* **READING PASSAGE**
------------------------------------------------------------------------
There are the following expectations:-  
The maxim does not apply or lose its importance in the administrative field-  
1. Where the principal/enabling Act himself authorises the delegation.  
2. Where the delegation is necessary.  
3. where the custom and practice require or allow delegation.  
Conclusion-  
The legal maxim ‘Delegates Non-Potest Delegare’ does not lay down the rule of law.  
It merely states a rule of construction of a statute.  
Generally, sub-delegation of legislative power is impermissible, yet it can be  
permitted either when such power is expressly conferred under the statute or can be  
inferred by necessary implication. This is so because there is a well-established principle  
that a sub-delegate cannot act beyond the scope of power delegated to him.
------------------------------------------------------------------------
* **TASK GOAL**
Pick up the passage on the delegation maxim after its final sentence and carry it forward in the same formal register. The listing after this point has no connection to the passage on the delegation maxim.

* **DATA BLOCK**
------------------------------------------------------------------------
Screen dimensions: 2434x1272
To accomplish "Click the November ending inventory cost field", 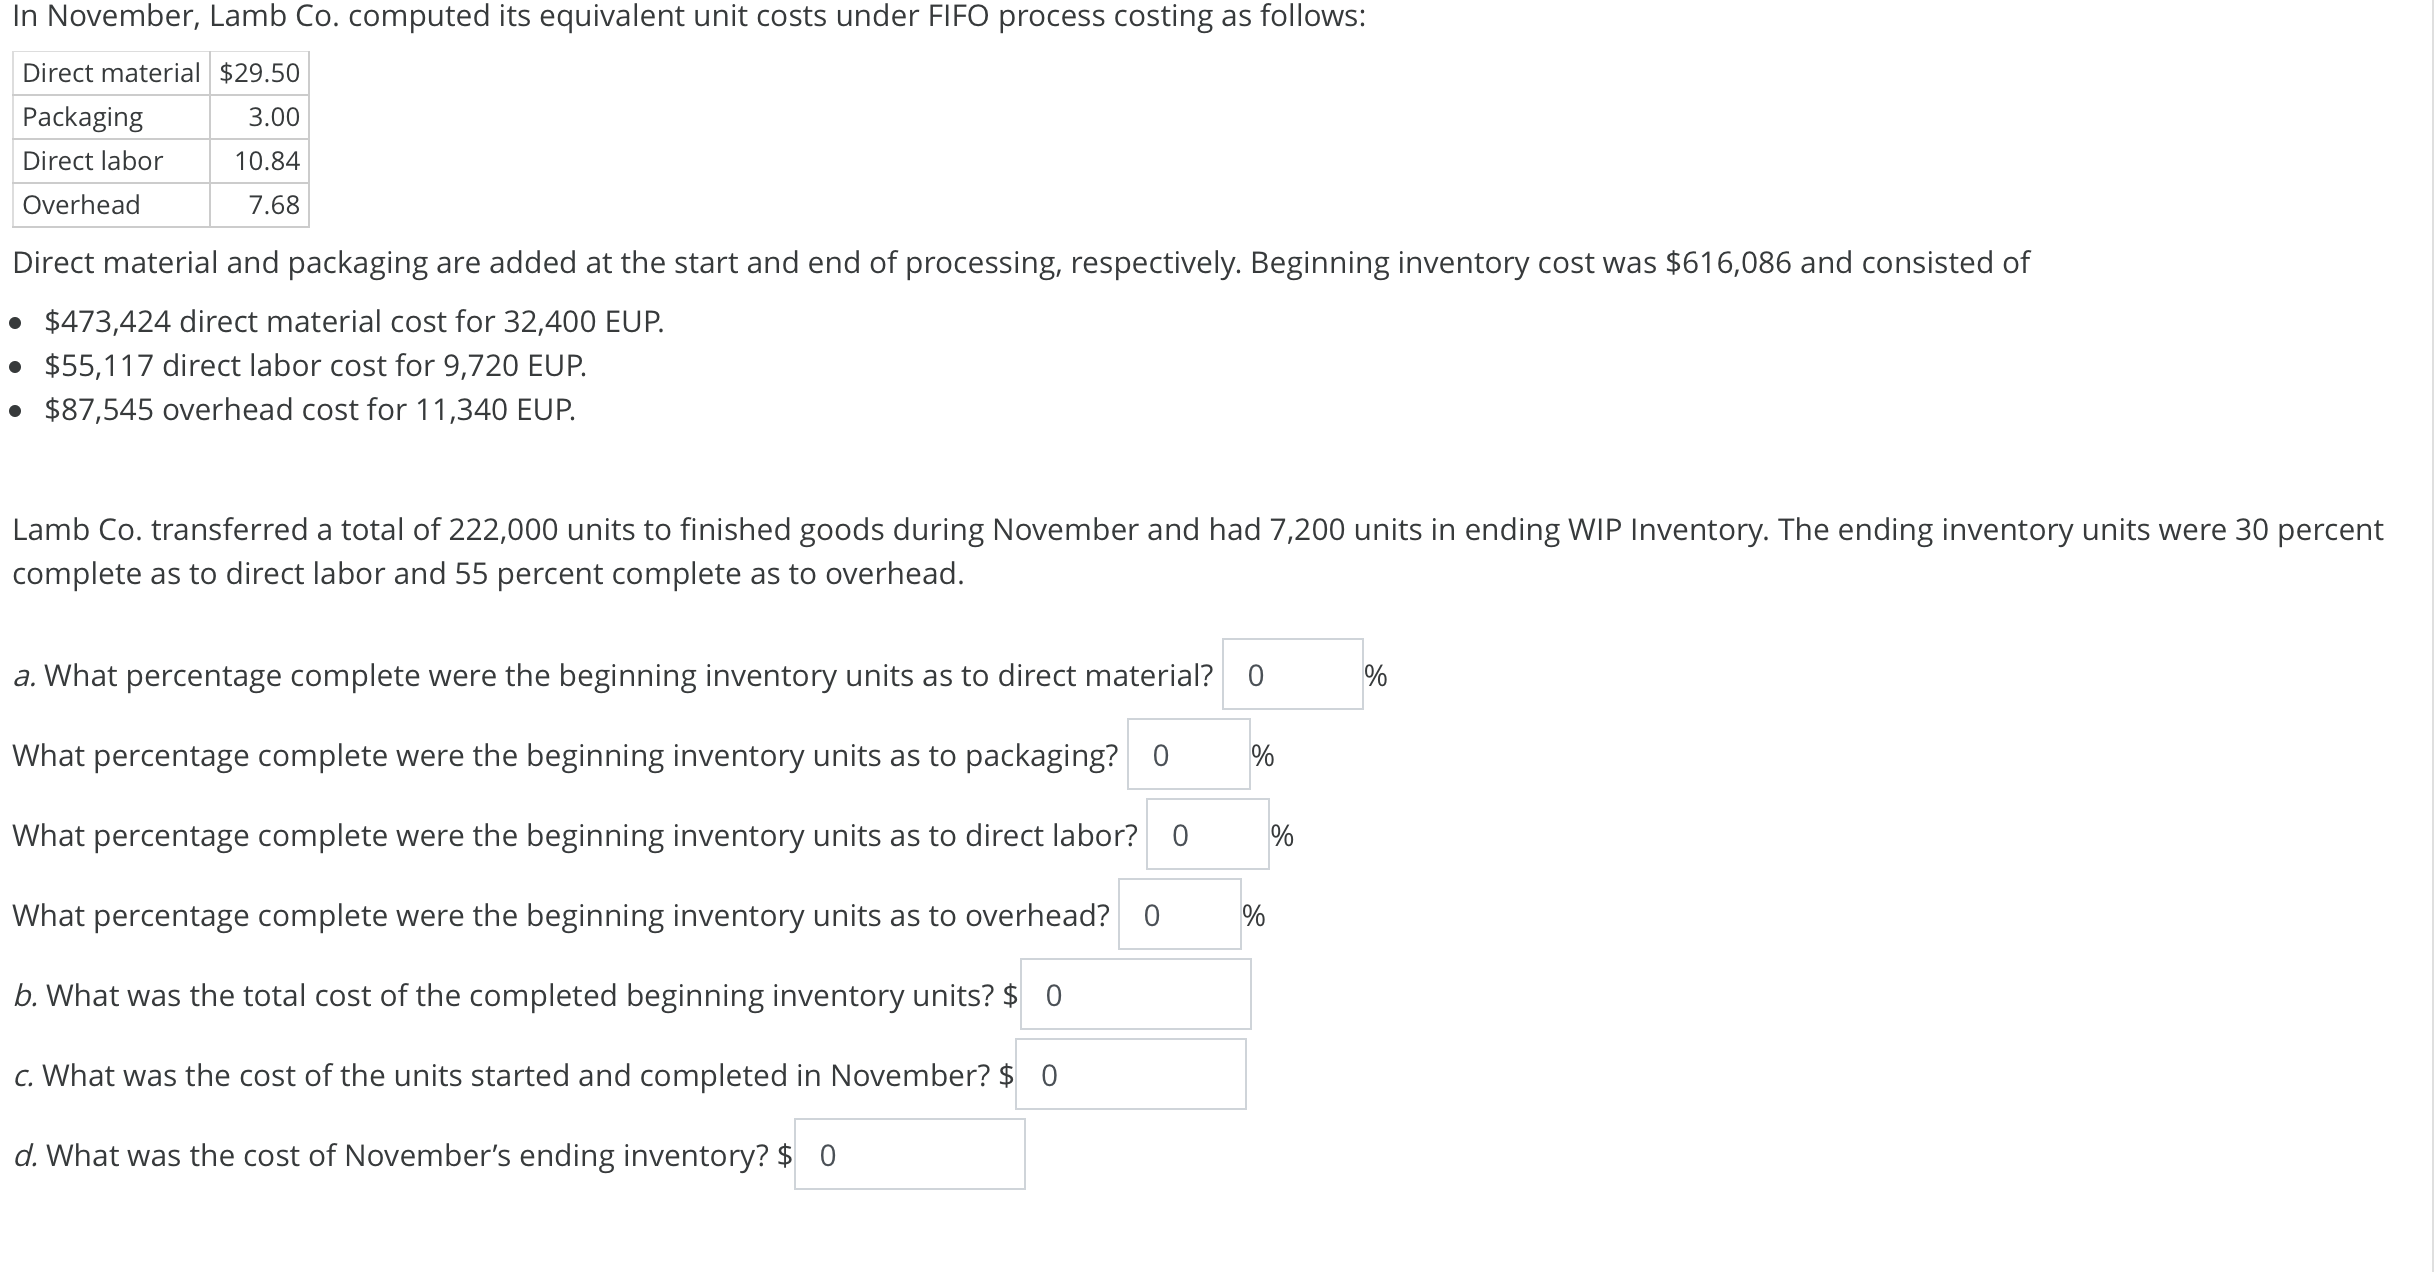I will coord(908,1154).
------------------------------------------------------------------------
* **THE REPLY**
(B) Expressio unius est exclusion alterius:-  
Expressio unius est exclusio alterius means express mention of one thing excludes all  
others. This is one of the rules used in the interpretation of statutes. The phrase indicates  
that items not mentioned in the list are presumed not to be covered by the statute. When  
something is mentioned expressly in a statute it leads to the presumption that the things  
not mentioned are excluded. However, sometimes a list in a statute is illustrative and not  
exclusionary. This is usually indicated by a word such as "includes" or "such as."  
General words in a statute must receive a general construction . Whenever something  
is added in the statute, it is added with due consciousness. It is assumed that if something  
is not added to the statute, there is a reason behind it, which is to exclude that from the  
particular statute.  
For example, if a Statute refers to Lions and Tigers, it only refers to them and will  
not include Leopards, hyenas or any other wild animals.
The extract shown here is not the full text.